Cruse Kevin, Baibakova Viktoriia, Abdelsamie Maged, Hong Kootak, Bartel Christopher J, Trewartha Amalie, Jain Anubhav, Sutter-Fella Carolin M, Ceder Gerbrand
Department of Materials Science & Engineering, University of California, Berkeley, California 94720, United States.
Materials Sciences Division, Lawrence Berkeley National Laboratory, Berkeley, California 94720, United States.
Chem Mater. 2023 Dec 29;36(2):772-785. doi: 10.1021/acs.chemmater.3c02203. eCollection 2024 Jan 23.

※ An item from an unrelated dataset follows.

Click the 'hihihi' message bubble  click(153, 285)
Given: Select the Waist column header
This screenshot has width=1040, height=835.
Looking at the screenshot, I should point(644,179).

We used data-driven methods to understand the formation of impurity phases in BiFeO thin-film synthesis through the sol-gel technique. Using a high-quality dataset of 331 synthesis procedures and outcomes extracted manually from 177 scientific articles, we trained decision tree models that reinforce important experimental heuristics for the avoidance of phase impurities but ultimately show limited predictive capability. We find that several important synthesis features, identified by our model, are often not reported in the literature. To test our ability to correctly impute missing synthesis parameters, we attempted to reproduce nine syntheses from the literature with varying degrees of "missingness". We demonstrate how a text-mined dataset can be made useful by informing new controlled experiments and forming a better understanding for impurity phase formation in this complex oxide system.
我们使用数据驱动的方法,通过溶胶-凝胶技术来理解BiFeO薄膜合成中杂质相的形成。我们从177篇科学文章中手动提取了331个合成程序及结果的高质量数据集,训练了决策树模型,这些模型强化了避免相杂质的重要实验启发式方法,但最终显示出有限的预测能力。我们发现,我们的模型识别出的几个重要合成特征在文献中往往未被报道。为了测试我们正确估算缺失合成参数的能力,我们尝试重现文献中九种具有不同程度“缺失性”的合成。我们展示了如何通过为新的对照实验提供信息,并更好地理解这种复杂氧化物系统中杂质相的形成,使文本挖掘的数据集变得有用。